Authors: |
- Yi Chen , Institute for Advanced Study, Tsinghua University, Beijing, China
- Xiaoyang Dong , Institute for Network Sciences and Cyberspace, BNRist, Tsinghua University, Beijing, China; Zhongguancun Laboratory, Beijing, China
- Jian Guo , School of Physical and Mathematical Sciences, Nanyang Technological University, Singapore
- Yantian Shen , Department of Computer Science and Technology, Tsinghua University, Beijing, China
- Anyu Wang , Institute for Advanced Study, Tsinghua University, Beijing, China; Zhongguancun Laboratory, Beijing, China
- Xiaoyun Wang , Institute for Advanced Study, Tsinghua University, Beijing, China; Zhongguancun Laboratory, Beijing, China; Shandong Key Laboratory of Artificial Intelligence Security, Shandong, China
|
Abstract: |
The machine learning problem of
extracting neural network parameters
has been proposed for nearly three decades.

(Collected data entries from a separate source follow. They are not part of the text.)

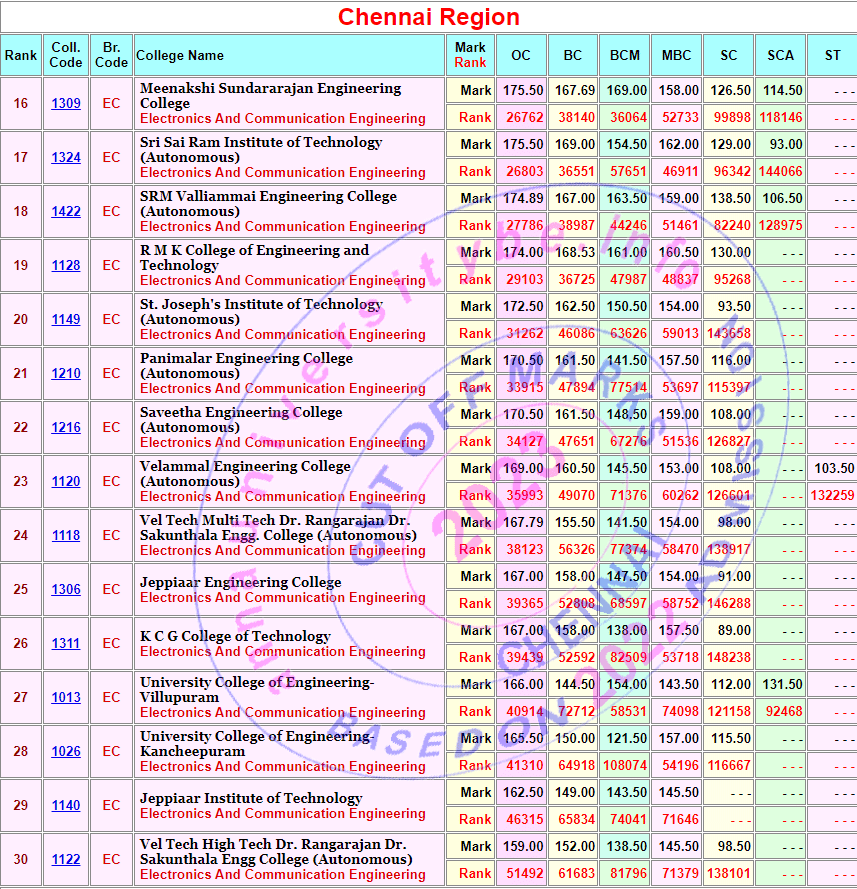Open college code 1324 link
Screen dimensions: 857x889
click(66, 157)
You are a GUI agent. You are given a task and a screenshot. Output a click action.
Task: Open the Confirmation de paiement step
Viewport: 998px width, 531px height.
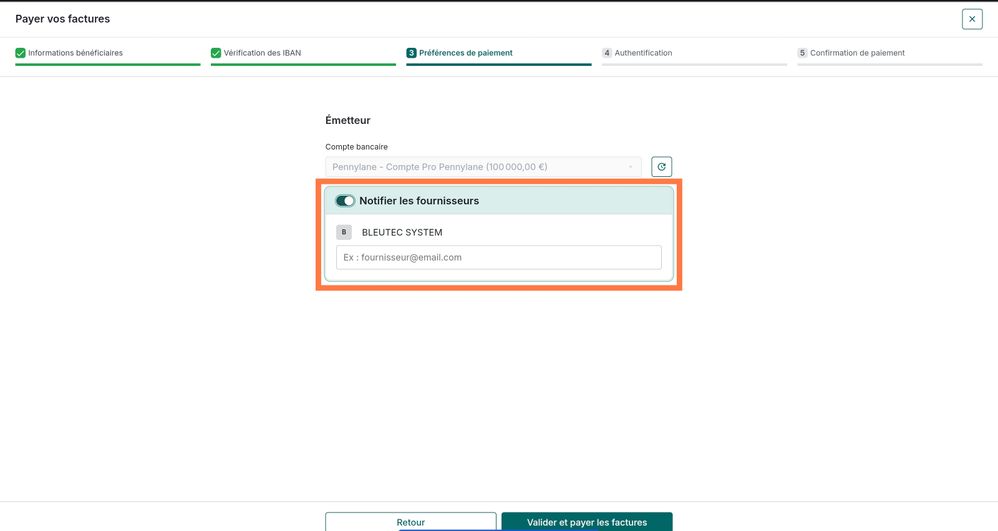(x=857, y=53)
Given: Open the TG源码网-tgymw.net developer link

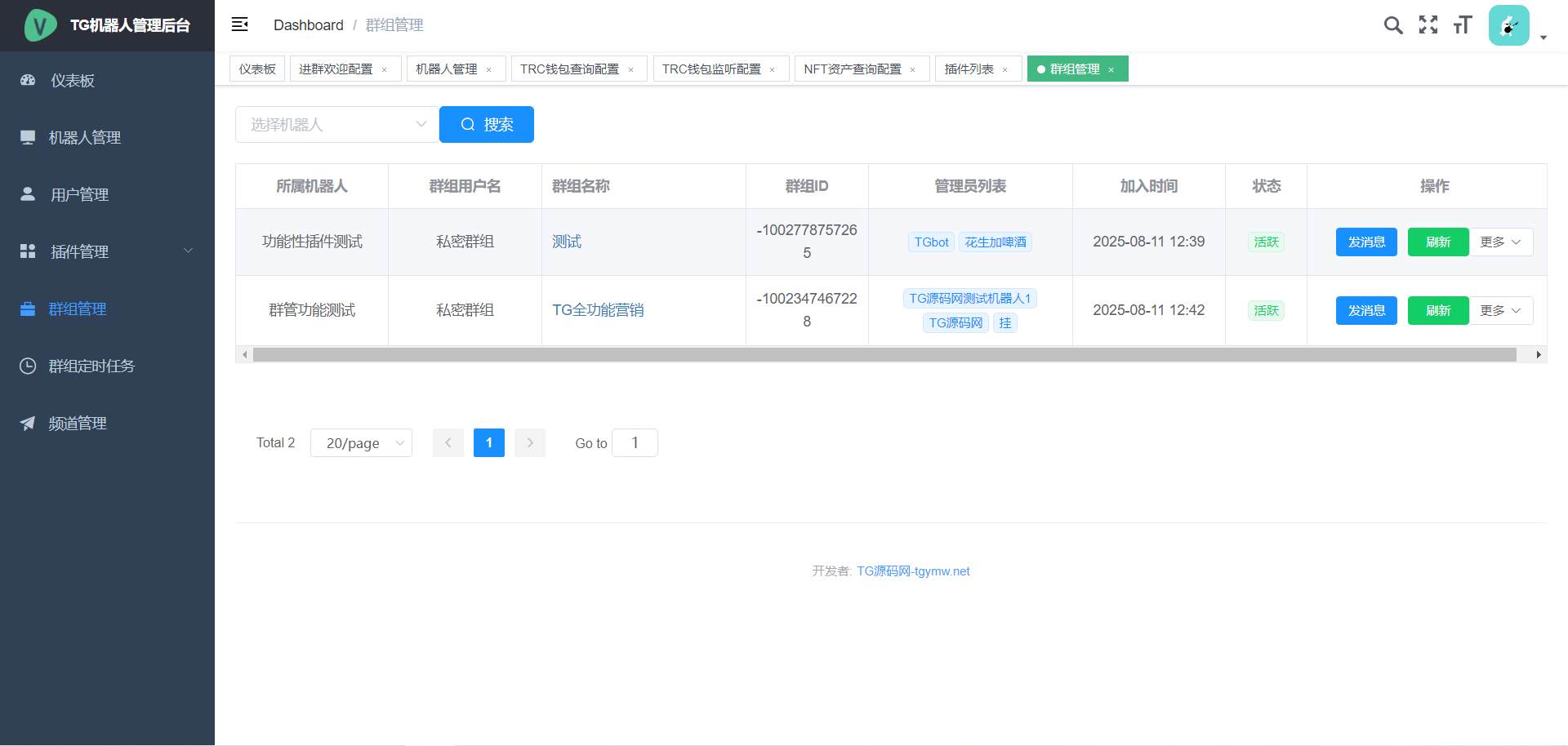Looking at the screenshot, I should [x=913, y=571].
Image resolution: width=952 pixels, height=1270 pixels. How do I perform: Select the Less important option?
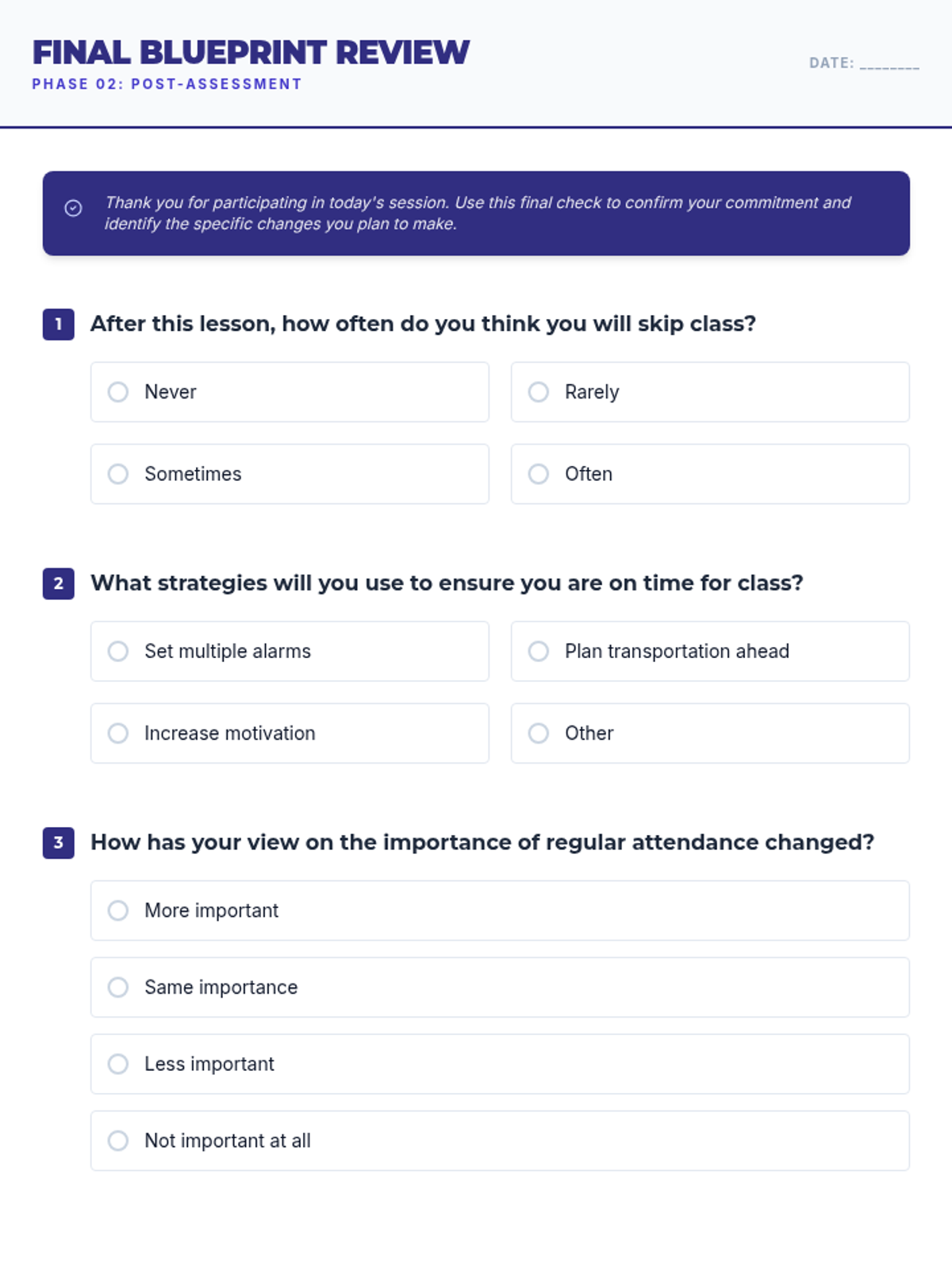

Functionally equivalent extraction is a crucial goal
for research on this problem.
When the adversary has access to
the raw output of neural networks, various attacks,
including those presented at CRYPTO 2020 and EUROCRYPT 2024,
have successfully achieved this goal.
However, this goal is not achieved
when neural networks operate under a hard-label setting
where the raw output is inaccessible.
In this paper,
we propose the first attack that theoretically achieves
functionally equivalent extraction under the hard-label setting,
which applies to ReLU neural networks.
The effectiveness of our attack is
validated through practical experiments
on a wide range of ReLU neural networks,
including neural networks
trained on two real benchmarking datasets
(MNIST, CIFAR10) widely used in computer vision.
For a neural network consisting of $10^5$ parameters,
our attack only requires several hours on a single core. |